LISTING 25.4 Using the vector<bool>
0: #include <vector>
1: #include <iostream>
2: using namespace std;
3:
4: int main ()
5: {
6: vector <bool> boolFlags(3); // instantiated to hold 3 bool flags
7: boolFlags [0] = true;
8: boolFlags [1] = true;
9: boolFlags [2] = false;
10:
11: boolFlags.push_back (true); // insert a fourth bool at the end
12:
13: cout << "The contents of the vector are: " << endl;
14: for (size_t index = 0; index < boolFlags.size (); ++ index)
15: cout << boolFlags [index] << ' ';
16:
17: cout << endl;
18: boolFlags.flip ();
19:
20: cout << "The contents of the vector are: " << endl;
21: for (size_t index = 0; index < boolFlags.size (); ++ index)
22: cout << boolFlags [index] << ' ';
23:
24: cout << endl;
25:
26: return 0;
27: }
Output
The contents of the vector are:
1 1 0 1
The contents of the vector are:
0 0 1 0
Analysis
In this sample, the Boolean flags in the vector have been accessed using the operator[], as shown in Lines 7–9, just like you would access a regular vector. The function flip() used in Line 18 toggles individual bit flags, essentially converting all 0s to 1s and vice versa. Note the usage of push_back() in Line 11. Even though you initialized boolFlags to contain three flags in Line 6, you were able to add more to it dynamically at Line 11. Adding more flags than the number specified at compile time is what you cannot do with a std::bitset.
Tip
Since C++11, you may instantiate boolFlags in Listing 25.4 with initial values using List Initialization:
vector <bool> boolFlags{ true, true, false };
Summary
In this lesson, you learned about the most effective tool in handling bit sequences and bit flags: the std::bitset class. You also gained knowledge on the vector<bool> class that allows you to store Boolean flags—the number of which does not need to be known at compile time.
Q&A
Q Given a situation where std::bitset and vector<bool> can both be used, which of the two classes would you prefer to hold your binary flags?

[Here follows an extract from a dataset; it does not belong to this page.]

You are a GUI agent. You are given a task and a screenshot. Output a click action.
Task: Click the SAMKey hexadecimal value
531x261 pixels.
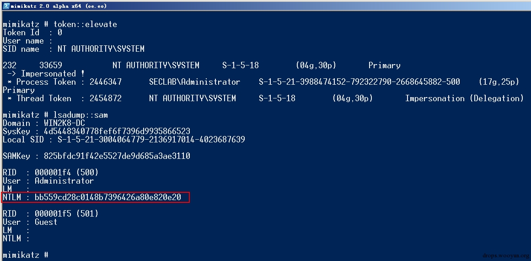tap(117, 156)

A The bitset, as it is most suited to this requirement.
Q I have a std::bitset object called myBitSet that contains a certain number of stored bits. How would I determine the number of bits that are at value 0 (or false)?
A bitset::count() supplies the number of bits at value 1. This number, when subtracted from bitset::size() (which indicates the total number of bits stored), would give you the number of 0s in the sequence.
Q Can I use iterators to access the individual elements in a vector<bool>?
A Yes. Because the vector<bool> is a partial specialization of the std::vector, iterators are supported.
Q Can I specify the number of elements to be held in a vector<bool> at compile time?
A Yes, by either specifying the number in the overloaded constructor or using vector<bool>::resize() function at a later instance.
Workshop
The Workshop contains quiz questions to help solidify your understanding of the material covered and exercises to provide you with experience in using what you’ve learned. Try to answer the quiz and exercise questions before checking the answers in Appendix E, and be certain you understand the answers before going to the next lesson.
Quiz
1. Can the bitset expand its internal buffer to hold a variable number of elements?
2. Why is the bitset not classified as an STL container class?
3. Would you use the std::vector to hold a number of bits that is fixed and known at compile time?
Exercises
1. Write a bitset class that contains four bits. Initialize it to a number, display the result, and add it to another bitset object. (The catch: Bitsets don’t allow bitsetA = bitsetX + bitsetY.)
2. Demonstrate how you would toggle (that is, switch) the bits in a bitset.